Toujours pas de fumée blanche en vue à la COP27

Censée se terminer vendredi à 18h, la 27e conférence climat de l’Onu (COP27) était toujours en cours samedi soir, les près de 200 pays qui négociaient âprement à Charm el-Cheikh, en Égypte, peinant à se mettre d’accord.

Plusieurs sujets sont toujours au cœur des discussions: la question d’une diminution voire d’une sortie des énergies fossiles et l’atténuation du changement climatique, qui passe par une diminution des émissions de gaz à effet de serre, responsables du réchauffement de la Terre, mais aussi le sujet brûlant des pertes et préjudices, qui concerne les dégâts déjà provoqués par le dérèglement climatique. Les pays du Sud réclament à cor et à cri un financement pour les dégâts climatiques, parfois irréversibles, qu’ils subissent. Les pays du Nord ont renâclé pendant longtemps sur ce point mais un possible accord semblait sur la table samedi.

Mais rien n’est acquis tant que les négociateurs ne sont pas d’accord sur l’ensemble des points de discussion. L’Union européenne ferraillait notamment pour arriver à un niveau d’ambition le plus important possible sur l’atténuation du réchauffement climatique et ne pas concéder de recul par rapport au "Pacte de Glasgow" conclu l’an dernier à la COP26. Ce pacte vise principalement à "garder en vie" l’objectif de limiter la hausse du mercure mondial à +1,5°C, sachant comme l’enseignent les rapports du Giec que chaque fraction de degré peut accentuer les effets les plus négatifs du changement climatique.

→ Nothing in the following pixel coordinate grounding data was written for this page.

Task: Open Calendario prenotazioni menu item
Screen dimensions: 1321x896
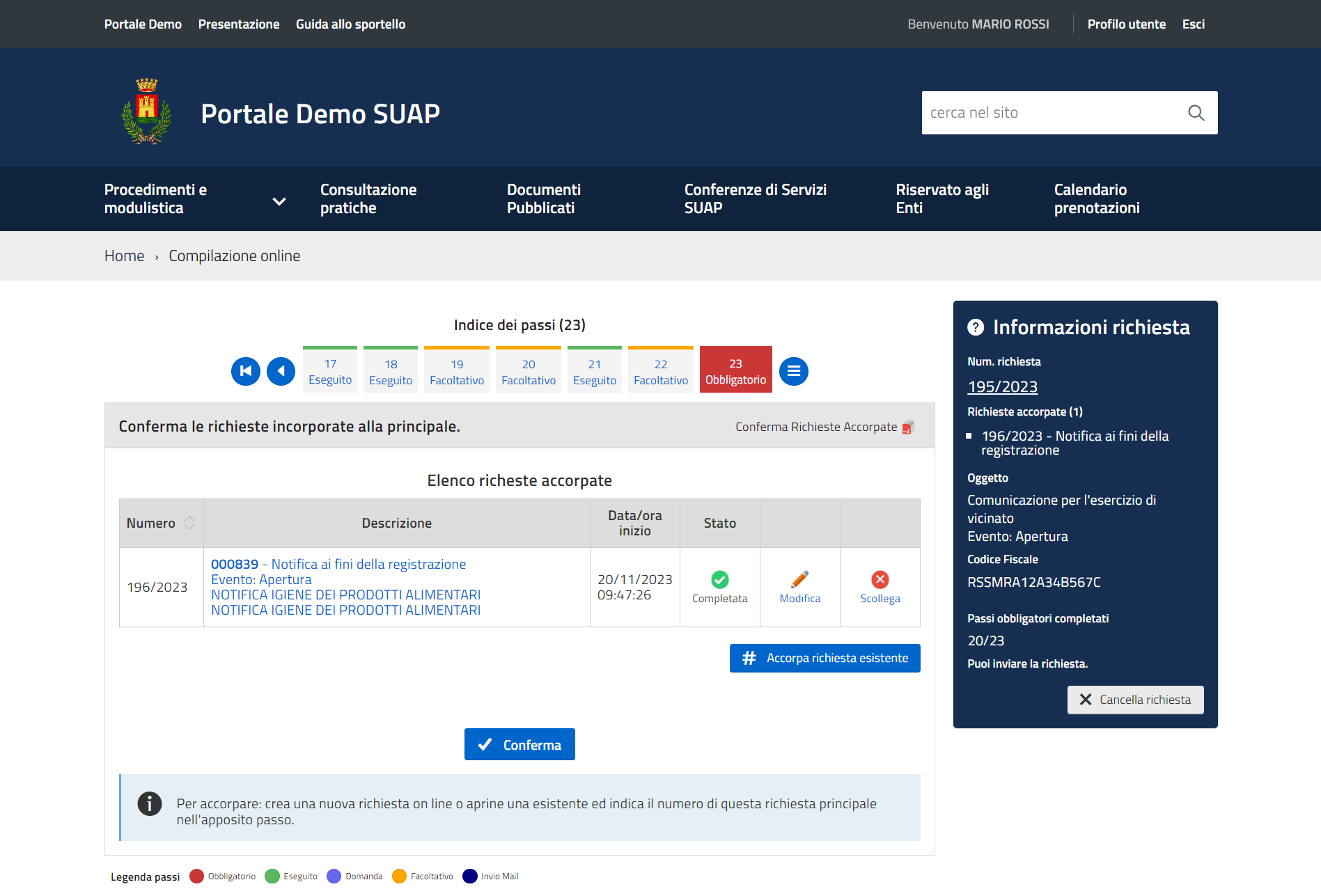Action: coord(1096,199)
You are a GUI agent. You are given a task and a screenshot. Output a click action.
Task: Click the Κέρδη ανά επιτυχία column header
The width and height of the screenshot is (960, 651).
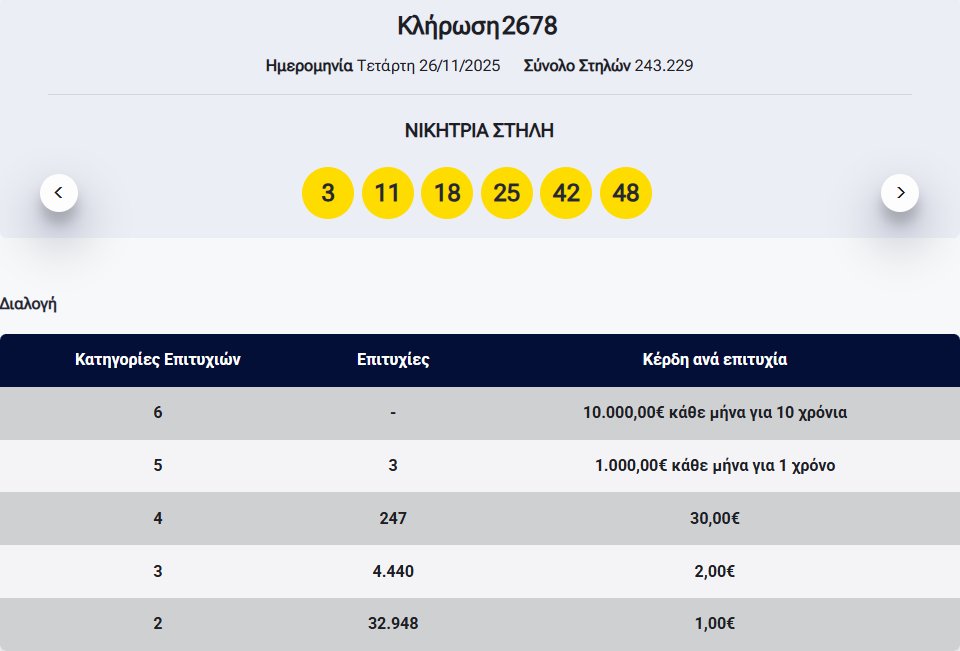(715, 360)
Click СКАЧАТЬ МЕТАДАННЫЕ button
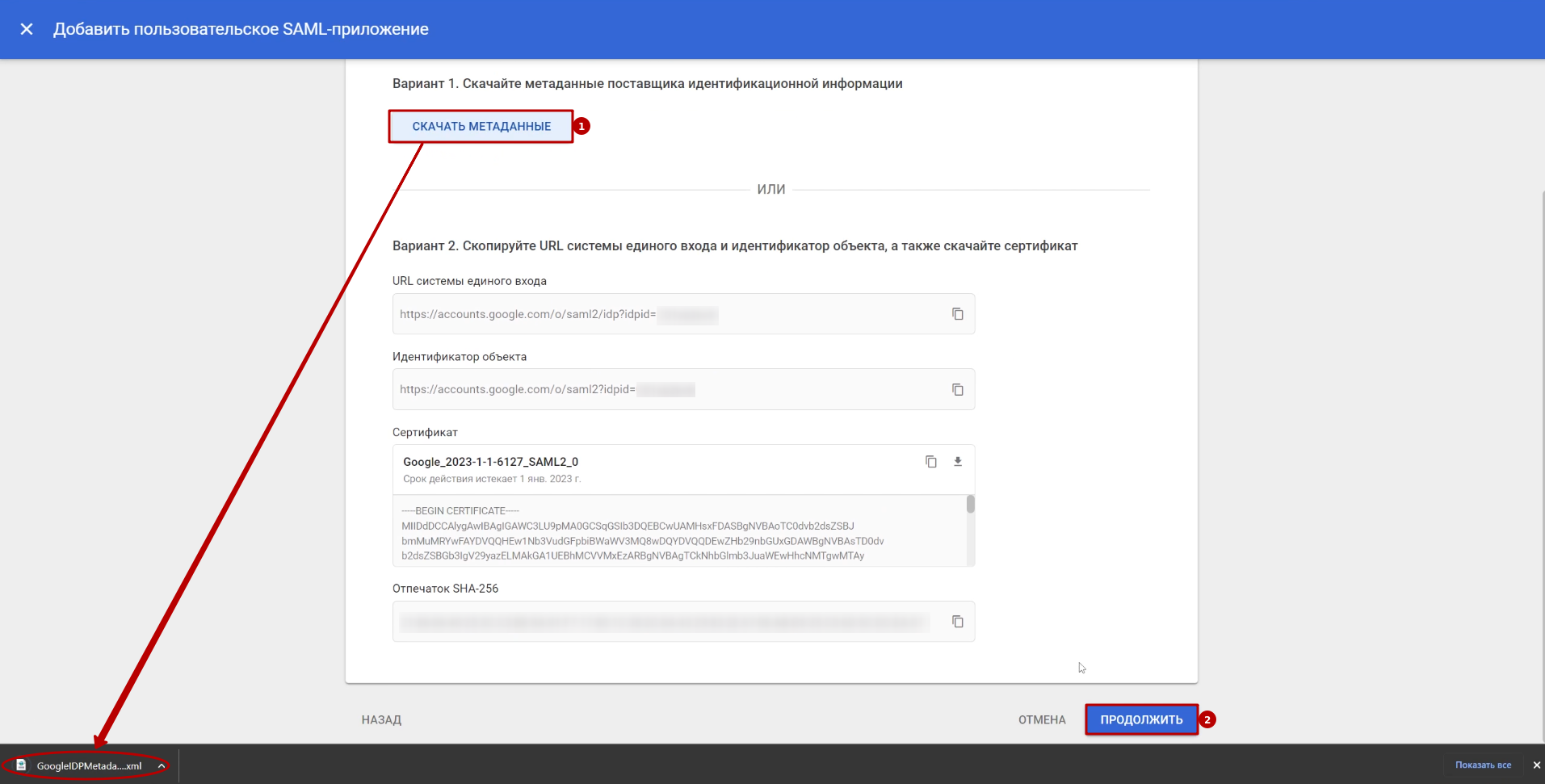The width and height of the screenshot is (1545, 784). (481, 127)
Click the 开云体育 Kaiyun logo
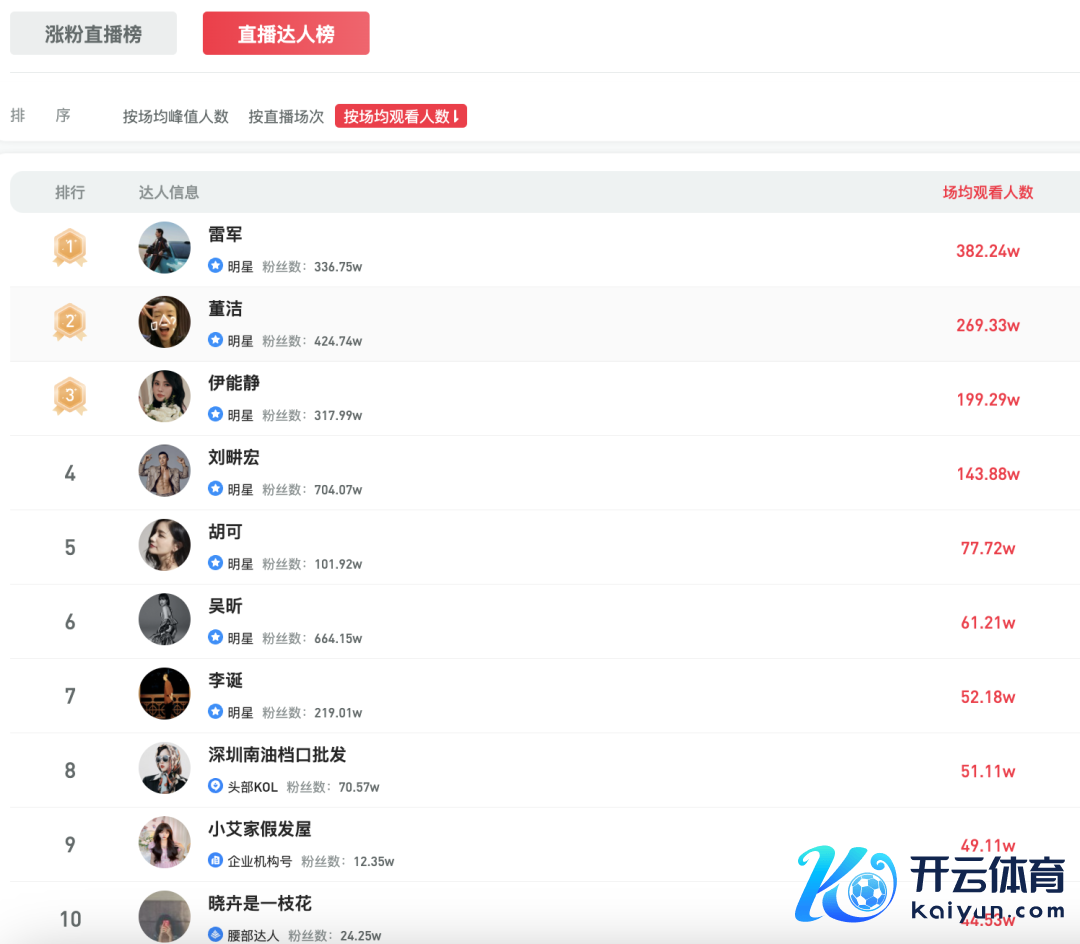 click(931, 884)
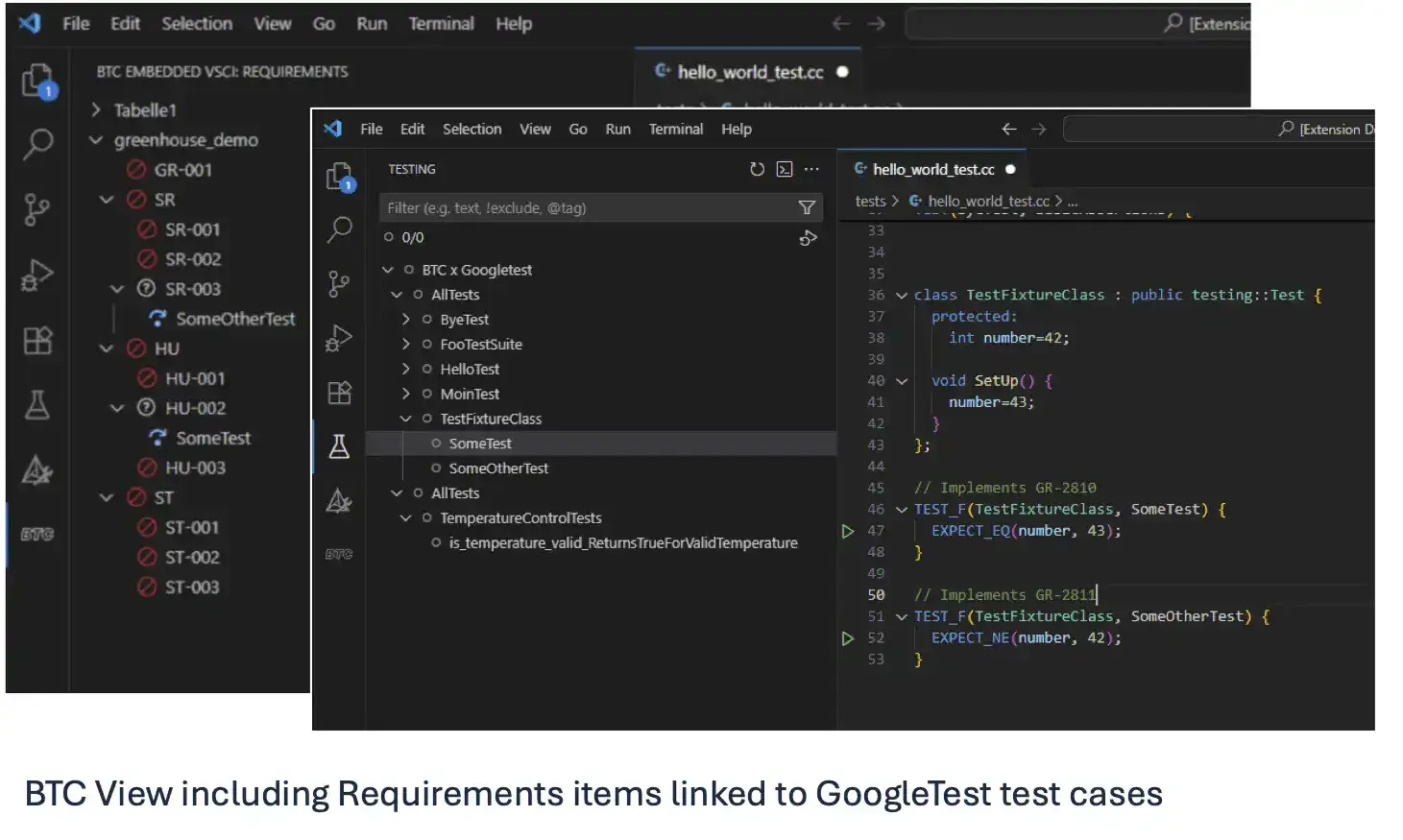1403x840 pixels.
Task: Click the BTC icon in front activity bar
Action: click(x=339, y=554)
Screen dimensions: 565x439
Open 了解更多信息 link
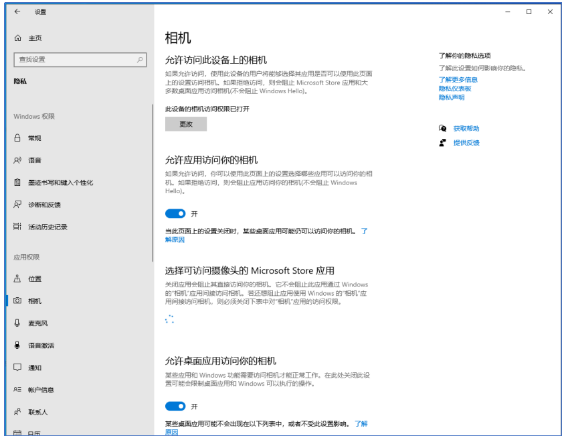[x=458, y=80]
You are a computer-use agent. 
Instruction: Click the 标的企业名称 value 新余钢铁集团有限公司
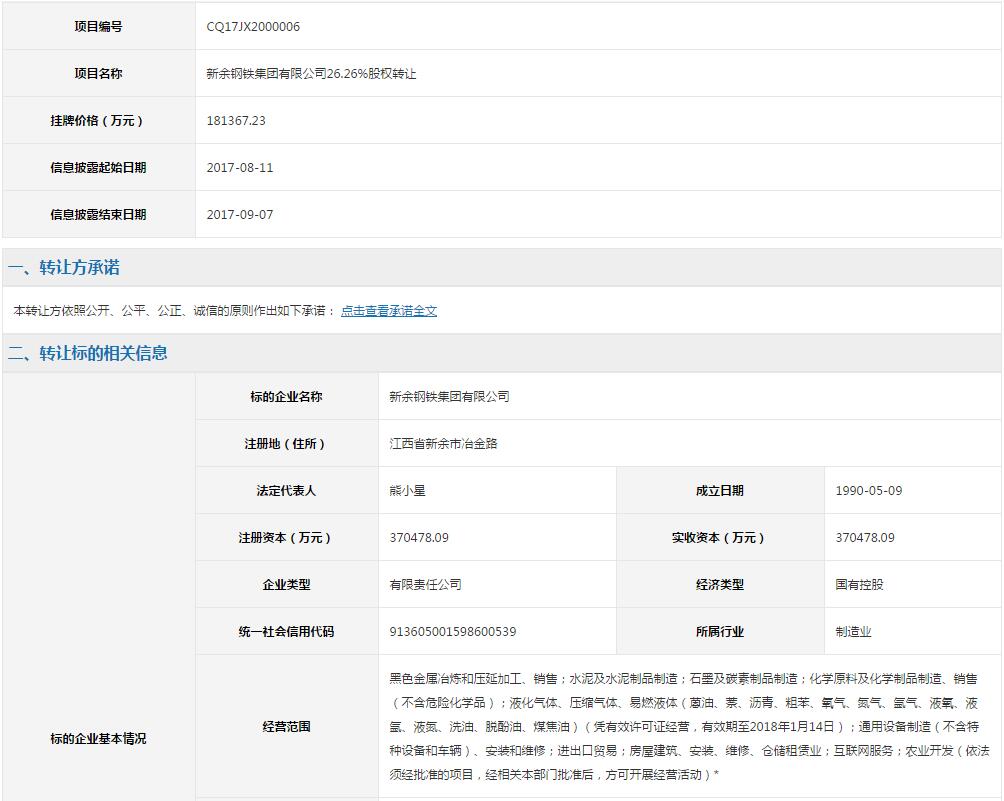449,397
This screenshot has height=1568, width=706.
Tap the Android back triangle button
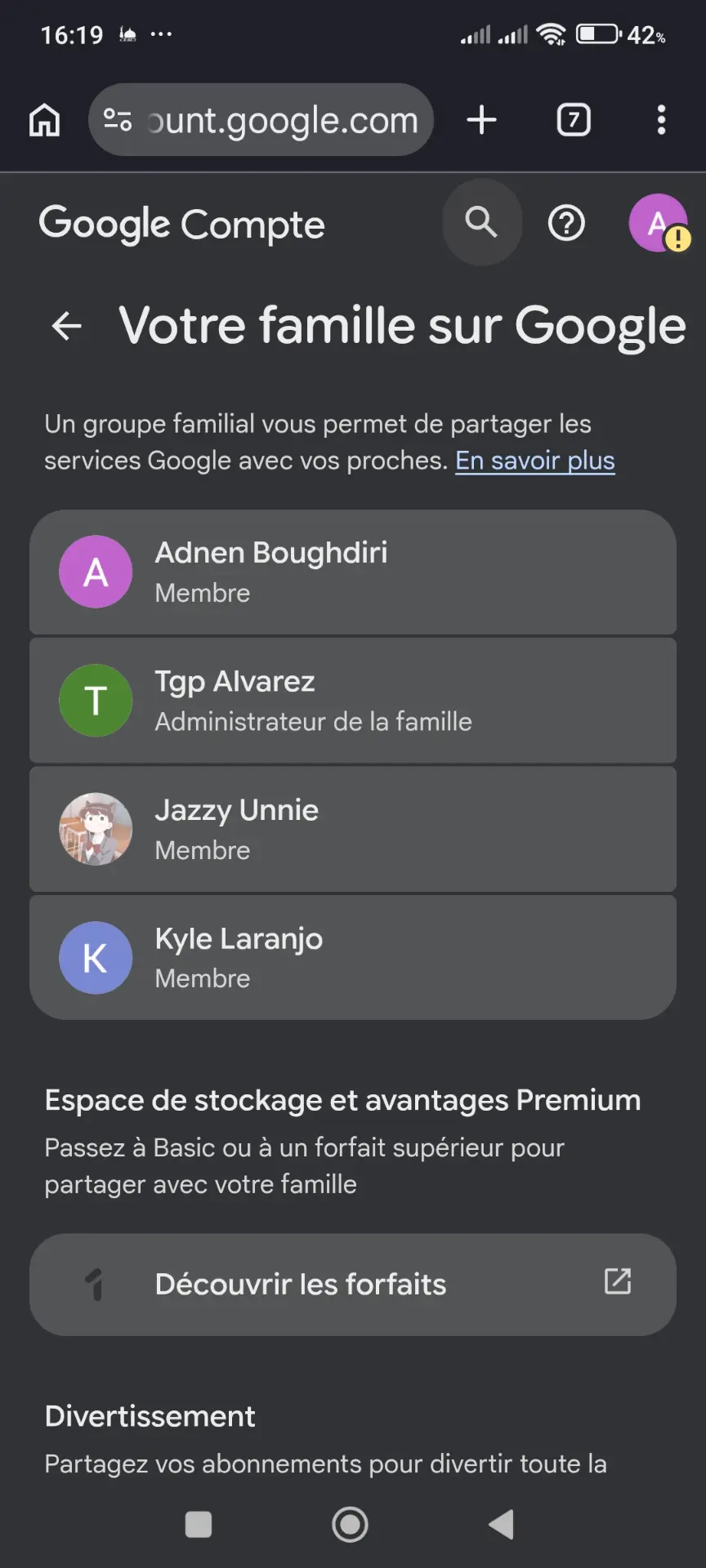click(501, 1524)
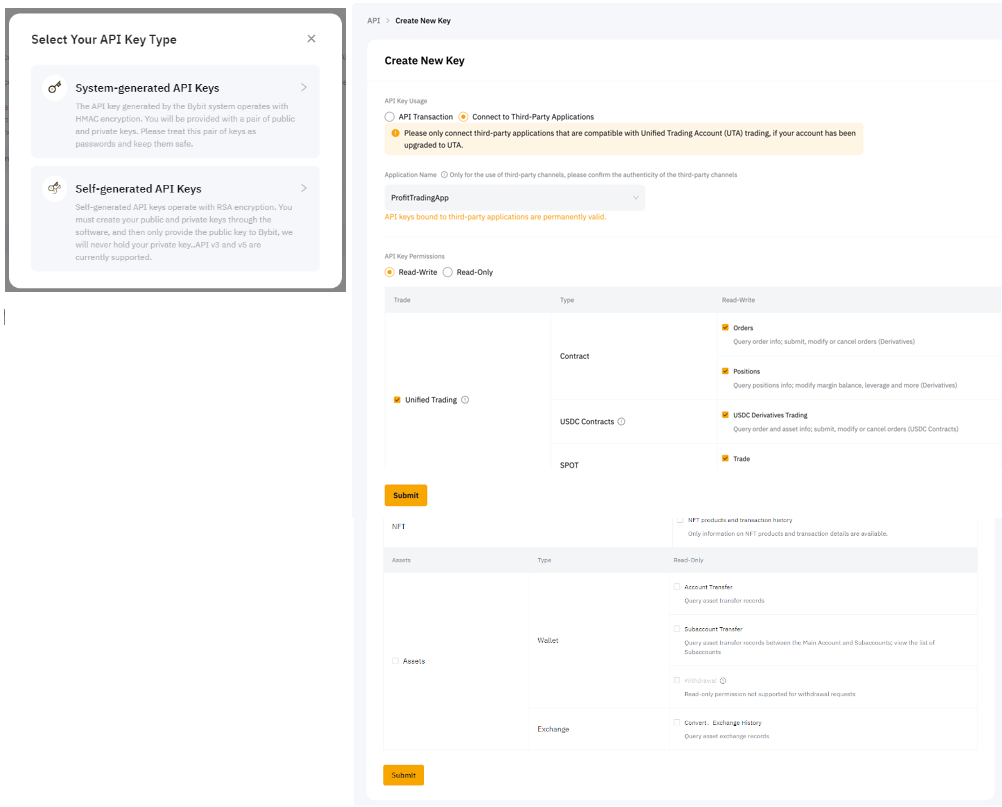Uncheck the Orders permission checkbox
Screen dimensions: 1002x807
tap(725, 328)
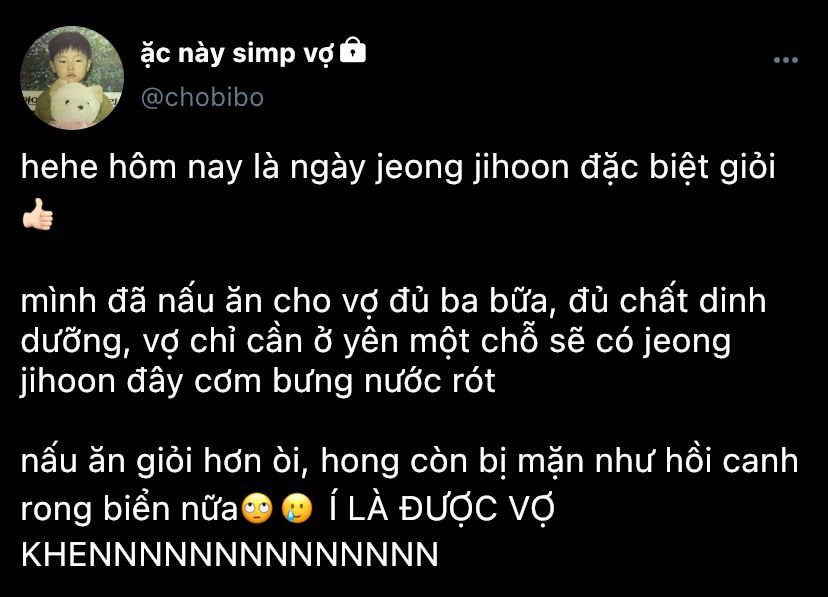Screen dimensions: 828x597
Task: Click the line starting "mình đã nấu ăn"
Action: 393,301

Dans l’après-midi, une "High ambition coalition" réunissant une quinzaine de pays, dont des États européens -mais pas la Belgique- et des petits États insulaires dont l’existence même est menacée par la montée des eaux, a exhorté la COP à aboutir à  un ensemble de résultats "qui doit garder en vie l’objectif d’1,5°C et protège les vulnérables dans le monde". "Les décisions de cette COP doivent mettre le monde sur le chemin d’une sortie de toutes les énergies fossiles et d’une transition juste urgente vers les énergies renouvelables", a ajouté la haute représentante pour le climat de la République des Îles Marshall, Tina Stege.

À 22 heures locales (21h, heure de Bruxelles), aucune séance plénière n’était encore en vue, la présidence égyptienne de la COP27 poursuivant des consultations tous azimuts, notamment avec les chefs de délégation.

Les COP climat sont habituées à jouer les prolongations, très peu d’entre elles ayant terminé dans le temps prévu. Le record en la matière est détenu par la COP25 à Madrid qui avait débordé d’une quarantaine d’heures.